Saturday, February 12, 2005

Al Qaeda's Freedom Isn't Free

Terrorist Ayman al-Zawahiri, Al Qaeda's # 2, released an audiotape that criticized America indirectly by lashing out at the results of last year's Arab League meeting. That gathering tentatively embraced human rights, women's rights and the democratic processes. According to Zawahiri, this "U.S. concept of freedom" is only:
a cloak for spreading corruption and injustice in the Islamic world.

Liberty as construed by the Americans was based on "usurious banks, giant companies, misleading media outlets and the destruction of others for material gain," charged the voice in the recording aired by Arabic news channel Al-Jazeera.

Real freedom was "not the liberty of homosexual marriages and the abuse of women as a commodity to gain clients, win deals or attract tourists."
Some of Al Qaeda's views -- opposition to capitalism, certainty of a right-wing media bias -- are in tune with the loony left. But how can the "mainstream left" countenance the apparent alliance between liberals and radical Islam? Zawahiri's condemnation of gay marriage is the tip of the iceberg: Islamofascists are hostile to every civil right and liberty precious to Democrats and Republicans alike.

Just in my lifetime, the left and right have exchanged roles. Democrats now distrust democracy, preferring judicially imposed group rights to the ballot box. Once committed to human rights internationalism, they've been enervated by iron-poor blood to the point that they offer nothing more profound than "no."

Today's Democrats gave up on democracy, without rationale or evidence.
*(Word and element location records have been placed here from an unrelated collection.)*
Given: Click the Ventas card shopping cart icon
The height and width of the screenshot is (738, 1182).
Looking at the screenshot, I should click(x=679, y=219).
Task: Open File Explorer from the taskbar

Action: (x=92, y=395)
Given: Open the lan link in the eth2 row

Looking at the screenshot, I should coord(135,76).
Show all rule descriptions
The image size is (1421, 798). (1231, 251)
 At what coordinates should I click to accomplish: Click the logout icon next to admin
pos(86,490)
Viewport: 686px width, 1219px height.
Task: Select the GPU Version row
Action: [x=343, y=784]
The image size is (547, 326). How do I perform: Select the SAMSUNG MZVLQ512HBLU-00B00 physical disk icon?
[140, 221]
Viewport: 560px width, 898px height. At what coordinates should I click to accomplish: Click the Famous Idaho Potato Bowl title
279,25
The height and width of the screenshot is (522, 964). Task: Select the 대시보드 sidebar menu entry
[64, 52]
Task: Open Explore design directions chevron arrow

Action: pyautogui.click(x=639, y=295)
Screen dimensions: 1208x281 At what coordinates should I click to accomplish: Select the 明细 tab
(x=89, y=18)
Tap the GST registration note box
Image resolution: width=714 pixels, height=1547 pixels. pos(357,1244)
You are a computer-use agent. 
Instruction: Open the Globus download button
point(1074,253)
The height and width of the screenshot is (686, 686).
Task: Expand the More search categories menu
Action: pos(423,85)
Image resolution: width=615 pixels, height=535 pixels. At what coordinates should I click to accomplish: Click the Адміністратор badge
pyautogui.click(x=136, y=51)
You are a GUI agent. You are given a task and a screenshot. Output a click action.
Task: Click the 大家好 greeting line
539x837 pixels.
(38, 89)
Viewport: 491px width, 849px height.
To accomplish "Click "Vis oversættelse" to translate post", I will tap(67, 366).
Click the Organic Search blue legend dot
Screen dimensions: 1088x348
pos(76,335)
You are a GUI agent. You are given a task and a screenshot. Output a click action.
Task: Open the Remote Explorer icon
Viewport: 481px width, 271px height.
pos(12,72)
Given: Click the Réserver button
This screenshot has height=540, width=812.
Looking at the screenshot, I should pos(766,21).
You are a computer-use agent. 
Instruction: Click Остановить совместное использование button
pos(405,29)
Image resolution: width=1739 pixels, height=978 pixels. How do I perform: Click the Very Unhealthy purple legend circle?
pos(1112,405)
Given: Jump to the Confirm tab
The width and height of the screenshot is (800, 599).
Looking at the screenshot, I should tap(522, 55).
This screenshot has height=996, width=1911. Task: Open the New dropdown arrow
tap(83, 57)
Whether a gift of god, or a product of "natural rights," Freedom is every man's right--and the world's best hope. As NRO's Victor Davis Hanson says:
Democracy brings moral clarity and cures deluded populaces of their false grievances and exaggerated hurts. The problem in the Middle East is the depressing relationship between autocracies and Islamists: Illiberal governments fault the Americans and Jews for their own failure. Thus in lieu of reform, strongmen deflect popular frustration by allowing the Wahhabis, al Qaedists, and other terrorists to use their state-controlled media likewise to blame us rather than a Mubarak, Saudi Royal Family, or Saddam Hussein. Yet just as crowded Germans today do not talk of the need for lebensraum and resource-less Japanese have dropped dreams of a Greater Co-Prosperity Sphere, so too a democratic Middle East will more likely look inward at tribalism, patriarchy, fundamentalism, religious intolerance, and polygamy rather than automatically at Israel and the United States when their airliners crash or a car bomb goes off.
Al Qaeda's idea of liberty is dictated by god and disseminated by autocrats--in short, it's anything but free. I'm proud America's midwifing liberty throughout the world. Harry Truman and John Kennedy would too, and support President Bush's efforts to reform what is, in effect, the widespread enslavement of the Arab people by their governments.

Neither Truman nor Kennedy would be fooled by Al Qaeda's false sense of freedom. But, given the path of their party, I doubt today's Democrats would listen. Were Truman and Kennedy alive today, they'd both be Republicans.